Direction:
Copy out every line of the listing below word for word, in the same order and with the same line breaks.

___ Raw records ___

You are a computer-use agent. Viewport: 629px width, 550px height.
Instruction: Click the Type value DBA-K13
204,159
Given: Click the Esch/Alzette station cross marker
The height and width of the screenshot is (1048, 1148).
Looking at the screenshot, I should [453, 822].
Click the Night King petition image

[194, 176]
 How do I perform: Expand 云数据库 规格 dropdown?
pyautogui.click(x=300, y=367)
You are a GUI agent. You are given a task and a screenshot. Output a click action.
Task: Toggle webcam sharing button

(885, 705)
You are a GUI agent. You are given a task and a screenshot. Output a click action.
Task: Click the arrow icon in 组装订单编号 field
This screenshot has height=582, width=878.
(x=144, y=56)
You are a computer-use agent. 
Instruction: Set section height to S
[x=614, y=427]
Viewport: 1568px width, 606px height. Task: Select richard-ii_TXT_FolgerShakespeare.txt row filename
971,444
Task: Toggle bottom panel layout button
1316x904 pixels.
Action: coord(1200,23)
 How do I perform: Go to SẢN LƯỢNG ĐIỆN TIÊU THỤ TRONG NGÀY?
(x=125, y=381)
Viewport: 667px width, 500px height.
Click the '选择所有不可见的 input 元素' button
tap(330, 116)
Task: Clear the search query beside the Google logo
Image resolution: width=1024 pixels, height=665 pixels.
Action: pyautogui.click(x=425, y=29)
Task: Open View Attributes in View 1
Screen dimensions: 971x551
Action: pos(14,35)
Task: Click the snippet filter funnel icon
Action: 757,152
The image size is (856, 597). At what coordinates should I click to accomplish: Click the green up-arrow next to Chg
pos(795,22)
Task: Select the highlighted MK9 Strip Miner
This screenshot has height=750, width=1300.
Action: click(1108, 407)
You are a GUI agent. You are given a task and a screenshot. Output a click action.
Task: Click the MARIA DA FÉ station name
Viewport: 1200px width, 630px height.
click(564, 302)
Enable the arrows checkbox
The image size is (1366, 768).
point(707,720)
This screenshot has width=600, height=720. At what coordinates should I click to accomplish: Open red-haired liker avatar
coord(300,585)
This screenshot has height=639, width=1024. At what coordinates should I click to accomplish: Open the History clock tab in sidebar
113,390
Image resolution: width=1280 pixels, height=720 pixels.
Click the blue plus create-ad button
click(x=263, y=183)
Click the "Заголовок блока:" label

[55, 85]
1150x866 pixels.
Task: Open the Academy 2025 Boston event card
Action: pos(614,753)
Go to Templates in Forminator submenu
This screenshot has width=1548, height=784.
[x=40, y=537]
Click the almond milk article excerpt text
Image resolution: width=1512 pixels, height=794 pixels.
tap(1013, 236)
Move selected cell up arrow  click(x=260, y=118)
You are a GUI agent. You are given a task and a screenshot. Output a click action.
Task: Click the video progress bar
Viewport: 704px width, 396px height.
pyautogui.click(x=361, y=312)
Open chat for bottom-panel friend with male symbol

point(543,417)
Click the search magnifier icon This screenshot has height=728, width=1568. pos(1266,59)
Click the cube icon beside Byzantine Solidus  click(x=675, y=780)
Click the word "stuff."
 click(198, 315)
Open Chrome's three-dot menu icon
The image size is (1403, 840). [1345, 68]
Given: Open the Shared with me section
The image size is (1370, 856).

___

Exercise output:
You are a computer-use agent. Viewport: 629px width, 550px height.
Instruction: Click the Type value DBA-K13
204,159
Given: Click the Esch/Alzette station cross marker
The height and width of the screenshot is (1048, 1148).
Looking at the screenshot, I should [453, 822].
Click the Night King petition image

[194, 176]
 How do I perform: Expand 云数据库 规格 dropdown?
pyautogui.click(x=300, y=367)
You are a GUI agent. You are given a task and a screenshot. Output a click action.
Task: Toggle webcam sharing button

(885, 705)
You are a GUI agent. You are given a task and a screenshot. Output a click action.
Task: Click the arrow icon in 组装订单编号 field
This screenshot has height=582, width=878.
(x=144, y=56)
You are a computer-use agent. 
Instruction: Set section height to S
[x=614, y=427]
Viewport: 1568px width, 606px height. Task: Select richard-ii_TXT_FolgerShakespeare.txt row filename
971,444
Task: Toggle bottom panel layout button
1316x904 pixels.
Action: coord(1200,23)
 How do I perform: Go to SẢN LƯỢNG ĐIỆN TIÊU THỤ TRONG NGÀY?
(x=125, y=381)
Viewport: 667px width, 500px height.
Click the '选择所有不可见的 input 元素' button
tap(330, 116)
Task: Clear the search query beside the Google logo
Image resolution: width=1024 pixels, height=665 pixels.
Action: pyautogui.click(x=425, y=29)
Task: Open View Attributes in View 1
Screen dimensions: 971x551
Action: pos(14,35)
Task: Click the snippet filter funnel icon
Action: 757,152
The image size is (856, 597). At what coordinates should I click to accomplish: Click the green up-arrow next to Chg
pos(795,22)
Task: Select the highlighted MK9 Strip Miner
This screenshot has height=750, width=1300.
Action: click(1108, 407)
You are a GUI agent. You are given a task and a screenshot. Output a click action.
Task: Click the MARIA DA FÉ station name
Viewport: 1200px width, 630px height.
click(564, 302)
Enable the arrows checkbox
The image size is (1366, 768).
point(707,720)
This screenshot has width=600, height=720. At what coordinates should I click to accomplish: Open red-haired liker avatar
coord(300,585)
This screenshot has height=639, width=1024. At what coordinates should I click to accomplish: Open the History clock tab in sidebar
113,390
Image resolution: width=1280 pixels, height=720 pixels.
Click the blue plus create-ad button
click(x=263, y=183)
Click the "Заголовок блока:" label

[55, 85]
1150x866 pixels.
Task: Open the Academy 2025 Boston event card
Action: pos(614,753)
Go to Templates in Forminator submenu
This screenshot has width=1548, height=784.
[x=40, y=537]
Click the almond milk article excerpt text
Image resolution: width=1512 pixels, height=794 pixels.
tap(1013, 236)
Move selected cell up arrow  click(x=260, y=118)
You are a GUI agent. You are given a task and a screenshot. Output a click action.
Task: Click the video progress bar
Viewport: 704px width, 396px height.
pyautogui.click(x=361, y=312)
Open chat for bottom-panel friend with male symbol

point(543,417)
Click the search magnifier icon This screenshot has height=728, width=1568. pos(1266,59)
Click the cube icon beside Byzantine Solidus  click(x=675, y=780)
Click the word "stuff."
 click(198, 315)
Open Chrome's three-dot menu icon
The image size is (1403, 840). [1345, 68]
Given: Open the Shared with me section
The image size is (1370, 856).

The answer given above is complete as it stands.